§ Text:
MAY 31, 2020: Comet ATLAS C/2019 Y4 will pass through perihelion at a heliocentric distance of 0.25 AU. A previous “Comet of the Week,” Comet ATLAS initially showed potential for becoming a bright object, but it now appears to have all but disintegrated as it has approached perihelion. It is traveling in the same orbit as the Great Comet of 1844 and is almost certainly a trailing component of that comet; this and other comet “pairs” and “groups” are discussed in a future “Special Topics” presentation.
JUNE 1, 1995: The “Near-Earth Objects Survey Working Group,” a special commission chartered by the U.S. Congress and led by planetary geologist Eugene Shoemaker, issues its report to Congress and to NASA. Among its major recommendations is the establishment of comprehensive sky surveys to search for potentially threatening near-Earth objects and identify them well in advance. The results of these surveys are discussed in a previous “Special Topics” presentation, and the surveys themselves are discussed in a future “Special Topics” presentation.
JUNE 2, 1822: German astronomer Carl Rumker, then residing at Parramatta, New South Wales, recovers the comet now known as 2P/Encke based upon a prediction made by German mathematician Johann Encke. This was only the second periodic comet to be recovered based on a prediction, and the comet was subsequently named after Encke. Comet 2P/Encke returns to perihelion later this month and is a future “Comet of the Week.”
JUNE 2, 1858: Italian astronomer Giovanni Donati discovers a comet from Florence Observatory. Later that year Comet Donati became a spectacular naked-eye object, and it is a future “Comet of the Week.”
JUNE 2, 2018: The Mount Lemmon survey based in Arizona discovers a tiny asteroid, no more than a few meters across, designated 2018 LA. Eight hours later 2018 LA entered the earth’s atmosphere above Botswana and disintegrated, creating a bright fireball in the process. A few meteorites have subsequently been identified in Botswana. 2018 LA and a few similar objects are discussed in a future “Special Topics” presentation.
JUNE 3, 1861: Comet Thatcher 1861 I (new style: C/1861 G1), the parent comet of the Lyrid meteor shower, passes through perihelion at a heliocentric distance of 0.921 AU.
JUNE 3, 1966: American geophysicist Henry Faul publishes his paper “Tektites are Terrestrial,” wherein he demonstrates that the rocks called “tektites,” despite their similar physical appearances to meteorites, are in fact terrestrial in origin, although they are created by soil and sediment heated up due to meteorite impacts. Tektites and their relationship to meteorites are discussed in a previous “Special Topics” presentation.

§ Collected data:

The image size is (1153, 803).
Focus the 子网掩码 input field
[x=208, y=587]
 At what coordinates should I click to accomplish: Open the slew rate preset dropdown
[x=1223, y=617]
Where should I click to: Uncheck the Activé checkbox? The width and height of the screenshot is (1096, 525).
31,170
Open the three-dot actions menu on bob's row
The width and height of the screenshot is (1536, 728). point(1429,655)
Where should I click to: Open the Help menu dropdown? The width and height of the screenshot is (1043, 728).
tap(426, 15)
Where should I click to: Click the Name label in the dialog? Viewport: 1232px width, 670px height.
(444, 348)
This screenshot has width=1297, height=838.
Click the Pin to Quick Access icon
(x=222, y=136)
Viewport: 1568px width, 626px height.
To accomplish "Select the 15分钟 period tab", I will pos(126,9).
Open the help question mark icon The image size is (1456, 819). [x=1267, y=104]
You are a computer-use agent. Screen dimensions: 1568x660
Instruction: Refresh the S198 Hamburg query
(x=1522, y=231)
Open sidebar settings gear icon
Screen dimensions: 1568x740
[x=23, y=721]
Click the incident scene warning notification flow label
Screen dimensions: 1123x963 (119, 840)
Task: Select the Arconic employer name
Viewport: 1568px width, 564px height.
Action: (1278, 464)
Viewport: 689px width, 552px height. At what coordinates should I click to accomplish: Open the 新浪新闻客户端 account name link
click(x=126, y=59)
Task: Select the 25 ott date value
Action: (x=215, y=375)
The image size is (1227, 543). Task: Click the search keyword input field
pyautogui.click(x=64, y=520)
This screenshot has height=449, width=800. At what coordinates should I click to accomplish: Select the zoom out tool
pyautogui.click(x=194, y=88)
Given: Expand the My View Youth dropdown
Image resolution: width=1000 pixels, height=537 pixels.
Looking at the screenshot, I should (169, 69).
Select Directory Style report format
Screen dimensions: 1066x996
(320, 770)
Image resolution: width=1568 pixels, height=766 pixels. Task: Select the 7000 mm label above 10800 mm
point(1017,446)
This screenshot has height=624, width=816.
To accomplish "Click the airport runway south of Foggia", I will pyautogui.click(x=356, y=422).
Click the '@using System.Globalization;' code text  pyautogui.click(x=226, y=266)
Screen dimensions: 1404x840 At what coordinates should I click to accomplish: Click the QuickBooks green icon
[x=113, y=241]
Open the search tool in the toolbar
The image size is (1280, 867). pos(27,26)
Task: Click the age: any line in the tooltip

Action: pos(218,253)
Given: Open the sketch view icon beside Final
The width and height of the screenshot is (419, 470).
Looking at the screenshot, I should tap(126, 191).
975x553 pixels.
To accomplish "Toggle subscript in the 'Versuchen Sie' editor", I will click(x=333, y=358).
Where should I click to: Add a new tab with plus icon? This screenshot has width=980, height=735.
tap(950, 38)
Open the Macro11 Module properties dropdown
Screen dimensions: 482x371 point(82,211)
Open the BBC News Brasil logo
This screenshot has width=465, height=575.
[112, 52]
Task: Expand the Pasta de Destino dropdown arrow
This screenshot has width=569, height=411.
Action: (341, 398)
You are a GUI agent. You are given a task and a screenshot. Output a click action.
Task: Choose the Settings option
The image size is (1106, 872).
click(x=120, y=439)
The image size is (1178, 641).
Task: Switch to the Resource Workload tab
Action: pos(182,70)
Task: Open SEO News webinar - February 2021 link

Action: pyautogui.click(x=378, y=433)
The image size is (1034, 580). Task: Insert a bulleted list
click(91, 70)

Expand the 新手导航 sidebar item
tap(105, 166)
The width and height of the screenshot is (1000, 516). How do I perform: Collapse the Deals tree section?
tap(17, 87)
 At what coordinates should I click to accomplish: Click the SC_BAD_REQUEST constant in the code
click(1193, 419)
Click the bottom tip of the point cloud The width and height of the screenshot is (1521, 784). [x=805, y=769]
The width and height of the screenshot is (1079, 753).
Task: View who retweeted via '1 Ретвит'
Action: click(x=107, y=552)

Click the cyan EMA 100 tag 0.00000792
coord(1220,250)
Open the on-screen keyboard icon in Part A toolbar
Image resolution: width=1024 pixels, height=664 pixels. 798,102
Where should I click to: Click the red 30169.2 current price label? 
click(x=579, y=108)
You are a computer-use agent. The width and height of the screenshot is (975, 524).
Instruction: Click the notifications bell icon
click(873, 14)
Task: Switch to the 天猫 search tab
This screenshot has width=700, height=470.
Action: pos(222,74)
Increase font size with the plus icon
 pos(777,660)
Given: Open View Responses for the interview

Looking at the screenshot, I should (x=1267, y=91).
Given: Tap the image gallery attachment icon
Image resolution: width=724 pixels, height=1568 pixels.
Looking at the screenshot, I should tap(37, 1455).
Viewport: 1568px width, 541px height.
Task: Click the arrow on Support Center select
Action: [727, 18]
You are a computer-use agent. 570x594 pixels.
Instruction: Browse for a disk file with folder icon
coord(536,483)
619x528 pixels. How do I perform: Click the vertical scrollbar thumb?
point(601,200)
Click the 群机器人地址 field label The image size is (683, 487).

§ Task: According to the astronomy calendar text, where did Carl Rumker live when he recovered Comet 2P/Encke? The listing has no connection to the astronomy calendar text.

§ Response to this task: Parramatta, New South Wales.